Actions to take.
[A] Please extract everything from "In the course" down to "the previous Deutschlandsender." in the Berliner Rundfunk text.
[B] Answer these questions from the Berliner Rundfunk text:
(i) Who established the station in 1945?
(ii) On which street was the new radio headquarters of the Rundfunk der DDR set up?
(iii) Under what name does the station broadcast today?
[C] Carry on the Berliner Rundfunk history after its last sentence.

Passage shown.
§

The Berliner Rundfunk (BERU) was a radio station set in East Germany. It had a political focus and discussed events in East Berlin. Today it is a commercial radio station broadcast with the name "Berliner Rundfunk 91.4".

History 
The Berliner Rundfunk was established in 1945 by the Soviet Military Administration in Germany. It initially broadcast from the Haus des Rundfunks building of the former Reichs-Rundfunk-Gesellschaft (Reich-Radio Association) GmbH on Masurenallee in Berlin-Charlottenburg. It is notable that this broadcaster was located in the British sector of what was to become West Berlin. The station was merged with the regional broadcasters in Potsdam and Schwerin as well as the broadcast studio in Rostock.

In the course of the centralization of the German Democratic Republic (GDR) in 1952, in which among other things five Länder were eliminated, the status of East German radio changed. In the meantime, the new radio headquarters of the Rundfunk der DDR was established on Nalepastraße in Oberschöneweide, East Berlin. After 1952, all radio programs in the GDR emanated from there. The Berliner Rundfunk was changed to the program Berlin I with a political focus and allotted the transmitters in Schwerin and Weimar. The program also took over the shortwave transmission of the previous Deutschlandsender.

In August 1953 the radio system was reorganized. This reform created the Deutschlandsender, the Berliner Rundfunk, and the Radio DDR. From June 1954 until September 1955 the program of the Berliner Rundfunk was temporarily called "Berlin 1. Programm" in contrast to the program of Radio DDR which was called "Berlin 2. Programm."

§

Data block.
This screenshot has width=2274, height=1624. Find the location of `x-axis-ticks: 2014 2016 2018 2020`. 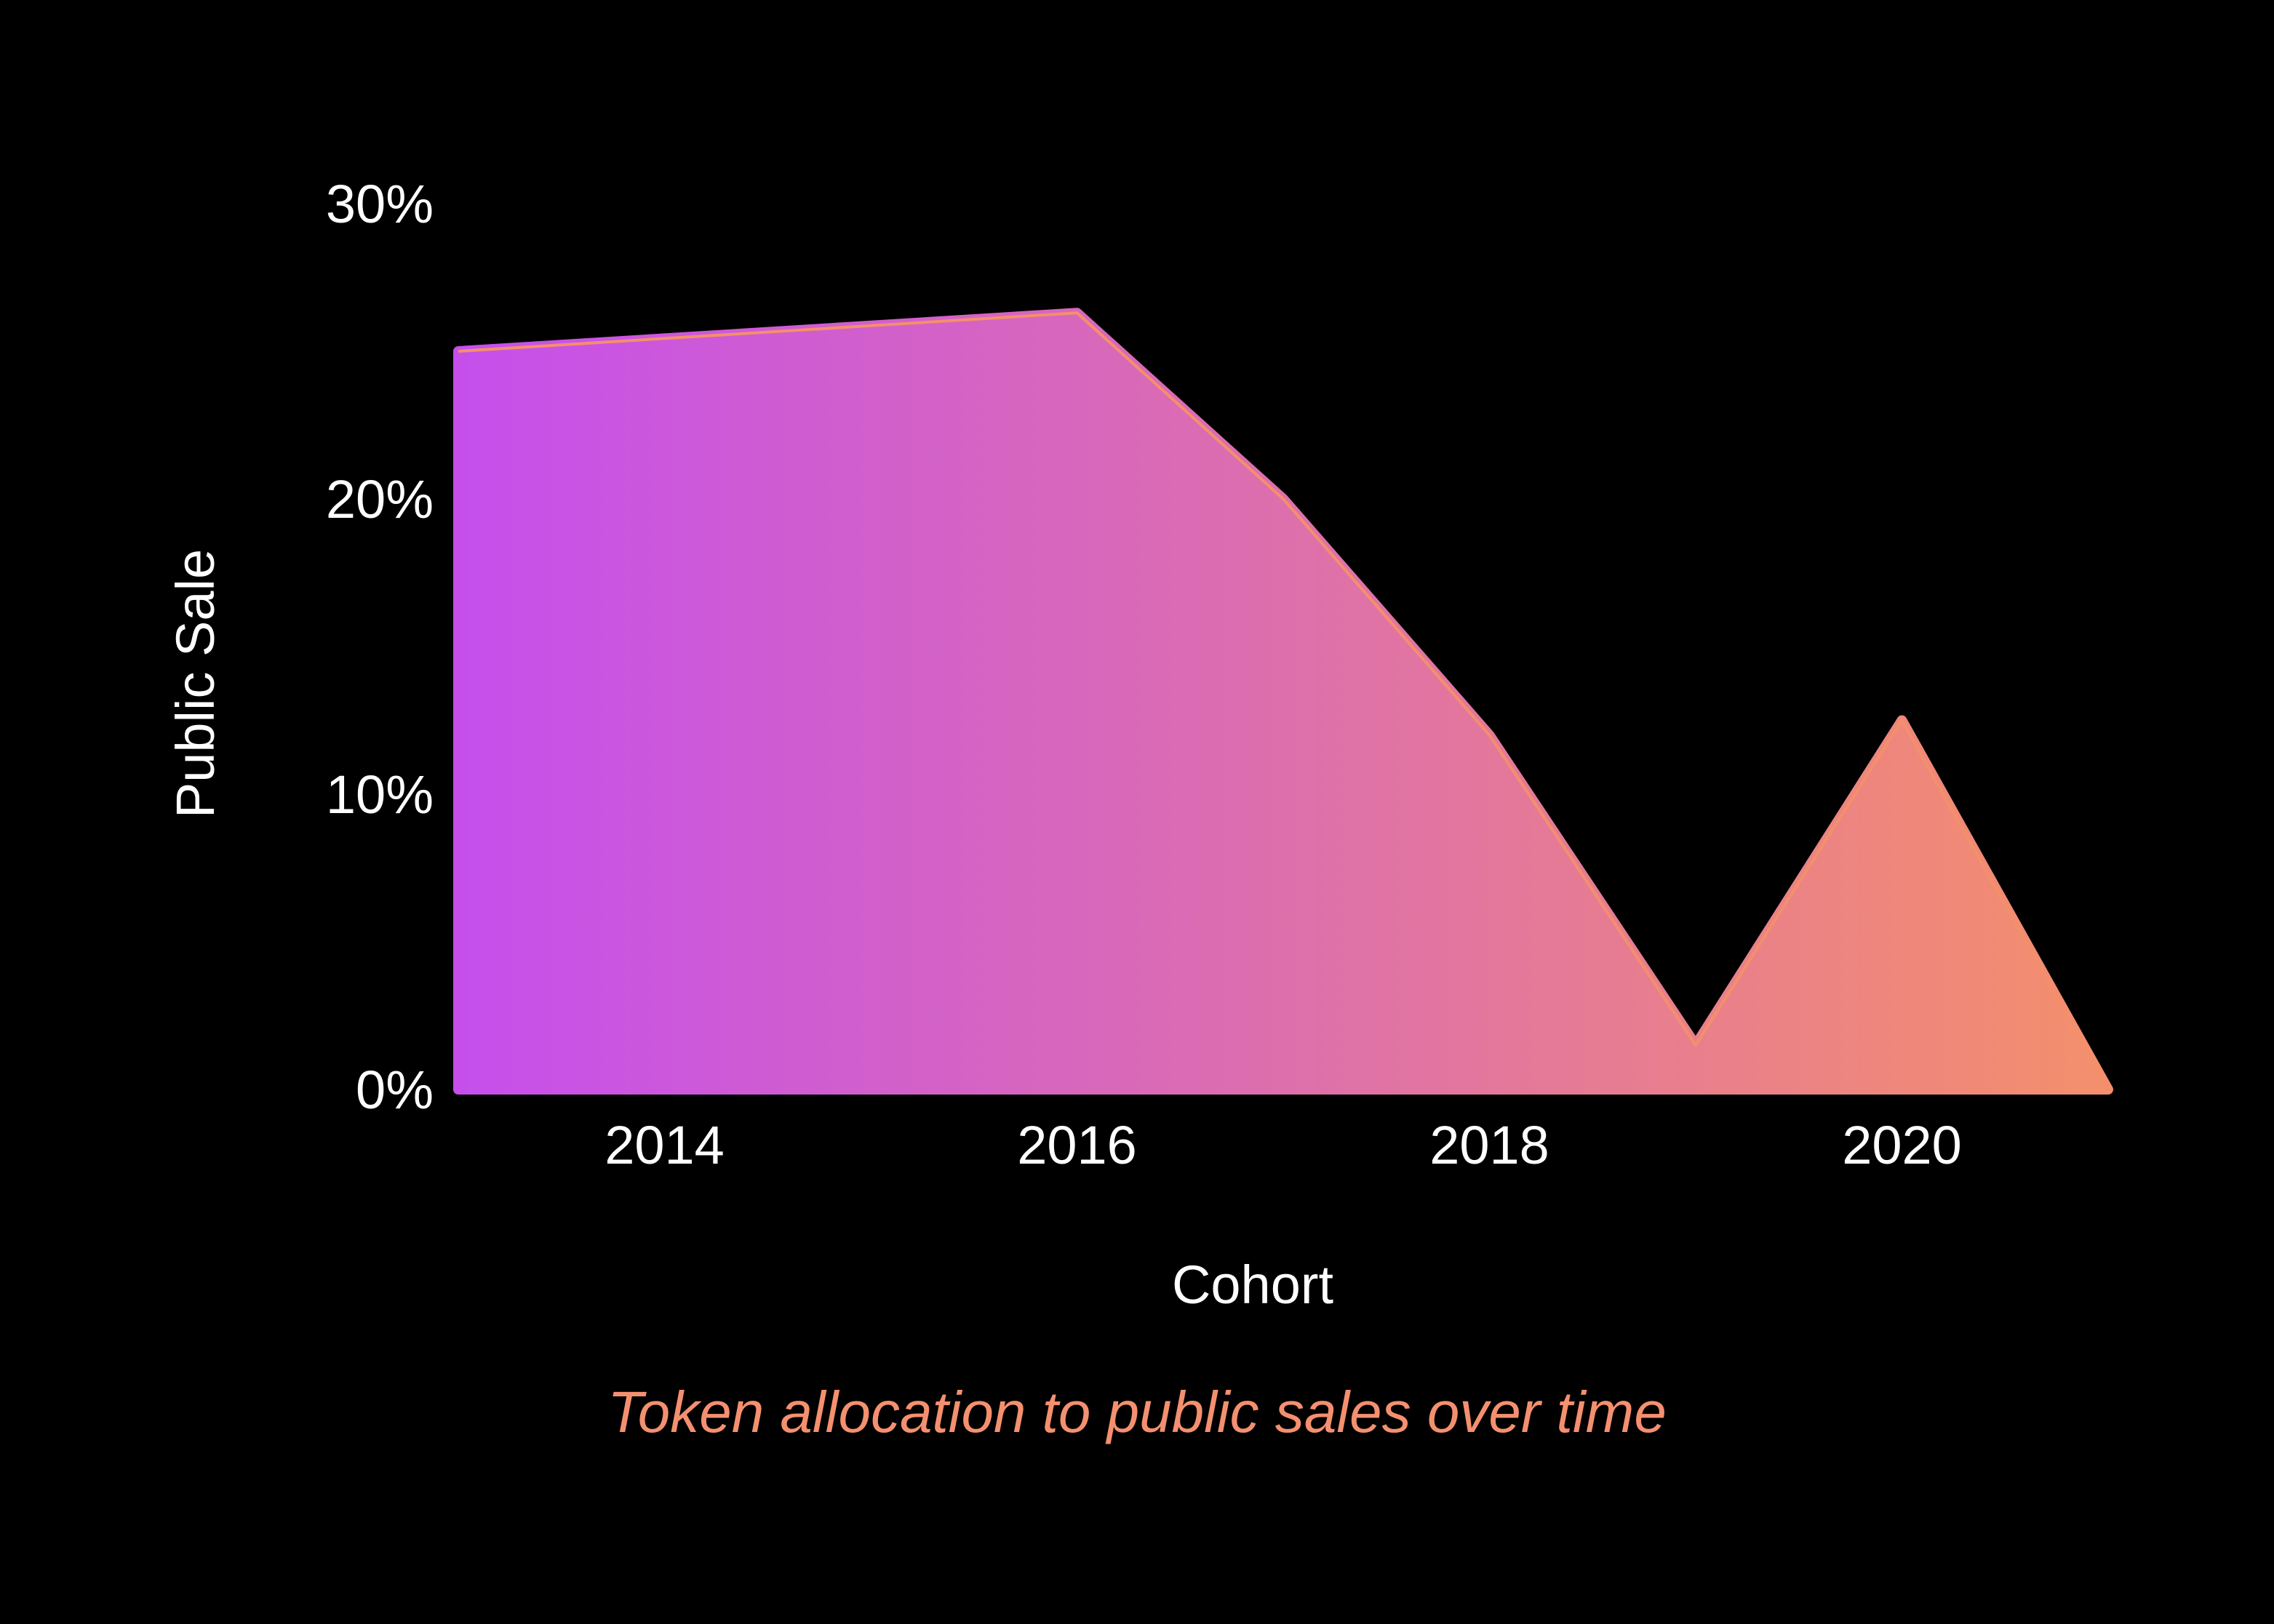

x-axis-ticks: 2014 2016 2018 2020 is located at coordinates (1284, 1145).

§

Results of the tasks.
[A]
In the course of the centralization of the German Democratic Republic (GDR) in 1952, in which among other things five Länder were eliminated, the status of East German radio changed. In the meantime, the new radio headquarters of the Rundfunk der DDR was established on Nalepastraße in Oberschöneweide, East Berlin. After 1952, all radio programs in the GDR emanated from there. The Berliner Rundfunk was changed to the program Berlin I with a political focus and allotted the transmitters in Schwerin and Weimar. The program also took over the shortwave transmission of the previous Deutschlandsender.

[B]
(i) The Soviet Military Administration in Germany
(ii) Nalepastraße, in Oberschöneweide, East Berlin
(iii) "Berliner Rundfunk 91.4"

[C]
The Berliner Rundfunk transmitted its program set over mediumwave (657, 693, 999, 1170, 1431 and 1575 kHz) and VHF.

In connection with the unification of the two German states, the Berliner Rundfunk ceased its transmission in February 1990.  In Berlin an identically named private radio program broadcast on the VHF frequency 91.4 MHz. The other open frequencies of the Berliner Rundfunk were taken over by regional programs of the newly created Länder.

See also
Broadcasting in East Germany
Eastern Bloc information dissemination

References
 Petra Galle: RIAS Berlin und Berliner Rundfunk 1945-1949. Münster [u.a.]: Lit Verlag, 2003.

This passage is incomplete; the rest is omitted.